Most people don't understand that pain, chronic neck stiffness (which feels like my neck is going to explode with tension), and nerve damage—can cause a person to become depressed, irritable, have mood swings, fatigue, anxiety, and a feeling of utter hopelessness and of being overwhelmed. I went through all of that and lost my family. I lost my career. I lost my home and my pets. I lost the desire to live. I had both surgeries alone without a soul in the world by my side. I wanted to commit suicide, and would have if it weren't for my faith in God. I even bought 2 barbeques and charcoal to kill myself. I just couldn't do it. God has a reason for me to live. I need to be alone in my pain and suffering, because everything irritates me and I often have mood swings, and have to close my eyes and sit down somewhere. People don't understand, and how can they, since they've never had to truly suffer with multiple afflictions.

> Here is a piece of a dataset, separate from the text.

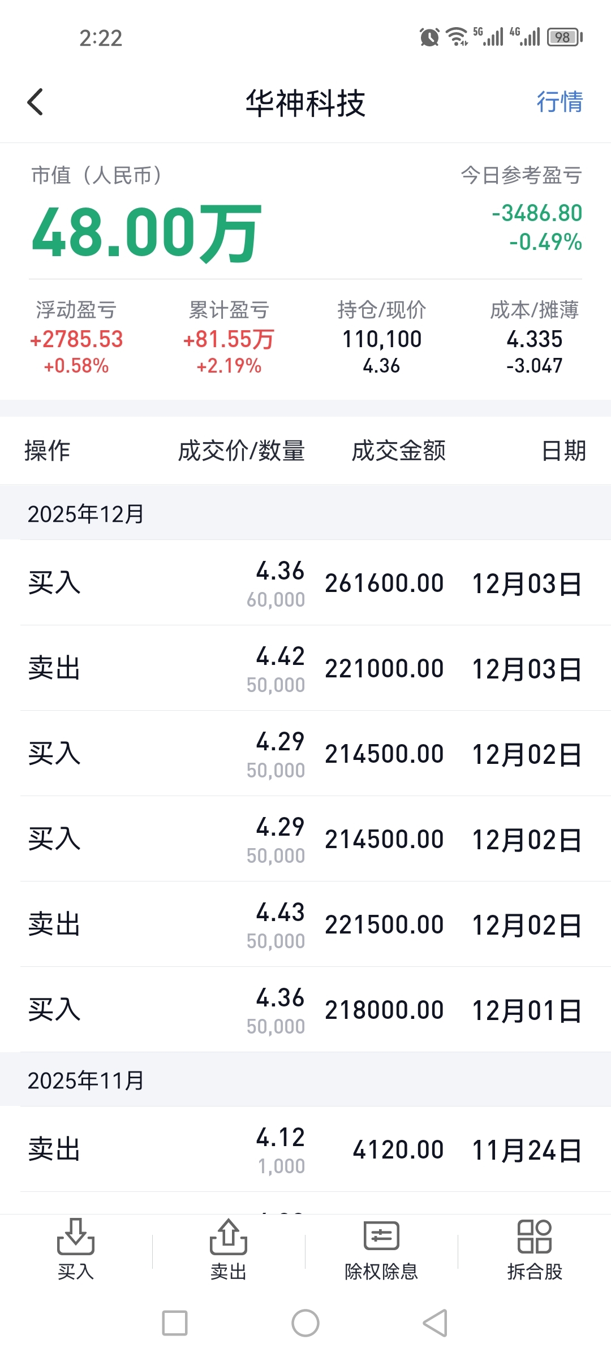Tap the alarm clock status icon

pos(429,37)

I go into a restaurant and sit down at a table. I look normal, but I feel burning from head to toe at times, sharp pain radiating down the entire right side of my body. Both of my arms feel puffed-up, but my right arm feels twice it's normal size. My right leg feels half-asleep all the time. I have agonizing toothache-like pain in the bony area of the back of my neck, with chronic neck tension. My neck pain radiates into my facial area and gums, making them feel sore. The neck pain by itself is absolutely debilitating, making me want to die and go to Heaven. I take 120 mg. of Oxycontin daily, and praise God for it, because without it I cry in pain and cannot survive. How in the world am I supposed to enjoy my meal, carry on a conversation, and live normally? I try, but my body is afflicted. I live alone because of all this, and it is lonely often. It is my burden, the cards I have been dealt in life, and I can only cope daily with God's help. The neck pain is so bad as I am typing, which is why I am typing, it helps me to preoccupy my mind. Why do you think this website is so big?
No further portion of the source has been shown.